4. If there is not a prebuilt wheel, you need to build from source:
  1. Uninstall existing mmcv in the environment using pip uninstall mmcv
  2. Install onedl-mmcv following the installation instruction or Build MMCV from source
“invalid device function” or “no kernel image is available for execution”
1. Check the CUDA compute capability of you GPU
2. Run python mmdet/utils/collect_env.py to check whether PyTorch, torchvision, and MMCV are built for the correct GPU architecture. You may need to set TORCH_CUDA_ARCH_LIST to reinstall MMCV. The compatibility issue could happen when using old GPUS, e.g., Tesla K80 (3.7) on colab.
3. Check whether the running environment is the same as that when mmcv/mmdet is compiled. For example, you may compile mmcv using CUDA 10.0 bug run it on CUDA9.0 environments
“undefined symbol” or “cannot open xxx.so”
1. If those symbols are CUDA/C++ symbols (e.g., libcudart.so or GLIBCXX), check whether the CUDA/GCC runtimes are the same as those used for compiling mmcv
2. If those symbols are Pytorch symbols (e.g., symbols containing caffe, aten, and TH), check whether the Pytorch version is the same as that used for compiling mmcv
3. Run python mmdet/utils/collect_env.py to check whether PyTorch, torchvision, and MMCV are built by and running on the same environment
“RuntimeError: CUDA error: invalid configuration argument”

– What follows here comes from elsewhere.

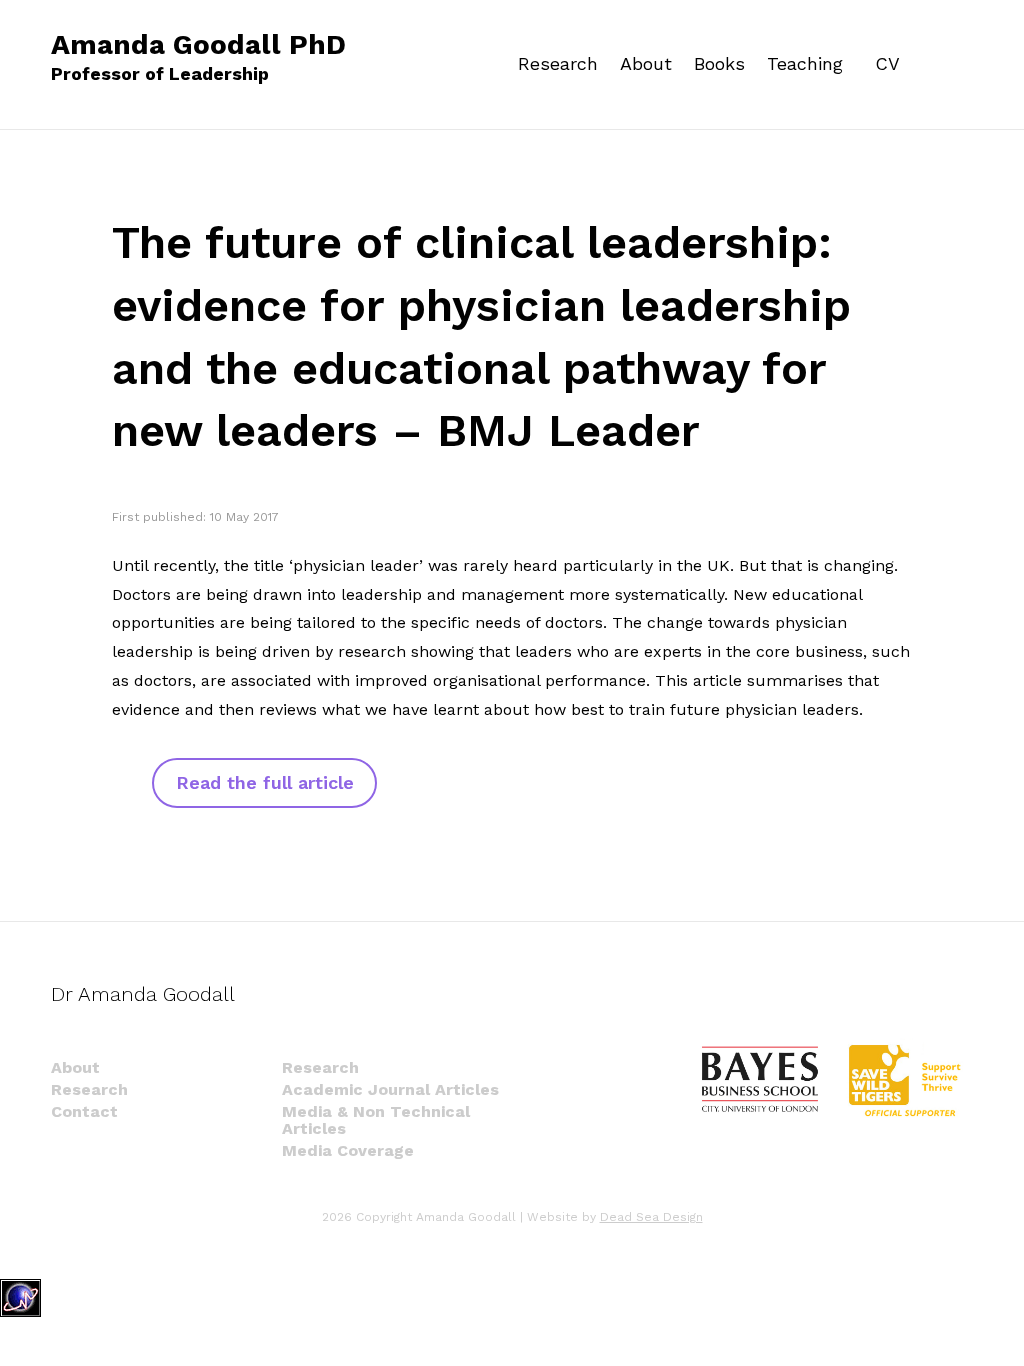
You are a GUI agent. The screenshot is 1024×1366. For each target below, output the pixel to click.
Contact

This error may be caused by the poor performance of GPU. Try to decrease the value of THREADS_PER_BLOCK and recompile mmcv.
“RuntimeError: nms is not compiled with GPU support”

This error is because your CUDA environment is not installed correctly. You may try to re-install your CUDA environment and then delete the build/ folder before re-compile mmcv.
“Segmentation fault”
1. Check your GCC version and use GCC >= 5.4. This usually caused by the incompatibility between PyTorch and the environment (e.g., GCC < 4.9 for PyTorch). We also recommend the users to avoid using GCC 5.5 because many feedbacks report that GCC 5.5 will cause “segmentation fault” and simply changing it to GCC 5.4 could solve the problem
2. Check whether PyTorch is correctly installed and could use CUDA op, e.g. type the following command in your terminal and see whether they could correctly output results
```
python -c 'import torch; print(torch.cuda.is_available())'
```
3. If PyTorch is correctly installed, check whether MMCV is correctly installed. If MMCV is correctly installed, then there will be no issue of the command
```
python -c 'import mmcv; import mmcv.ops'
```
4. If MMCV and PyTorch are correctly installed, you can use ipdb to set breakpoints or directly add print to debug and see which part leads the segmentation fault
“libtorch_cuda_cu.so: cannot open shared object file”

onedl-mmcv depends on the share object but it can not be found. We can check whether the object exists in ~/miniconda3/envs/{environment-name}/lib/python3.7/site-packages/torch/lib or try to re-install the PyTorch.
Compatibility issue between MMCV and MMDetection; “ConvWS is already registered in conv layer”

Please install the correct version of MMCV for the version of your MMDetection following the installation instruction.

Usage¶

“RuntimeError: Expected to have finished reduction in the prior iteration before starting a new one”
1. This error indicates that your module has parameters that were not used in producing loss. This phenomenon may be caused by running different branches in your code in DDP mode. More datails at Expected to have finished reduction in the prior iteration before starting a new one.
2. You can set find_unused_parameters = True in the config to solve the above problems or find those unused parameters manually
“RuntimeError: Trying to backward through the graph a second time”

GradientCumulativeOptimizerHook and OptimizerHook are both set which causes the loss.backward() to be called twice so RuntimeError was raised. We can only use one of these. More datails at Trying to backward through the graph a second time.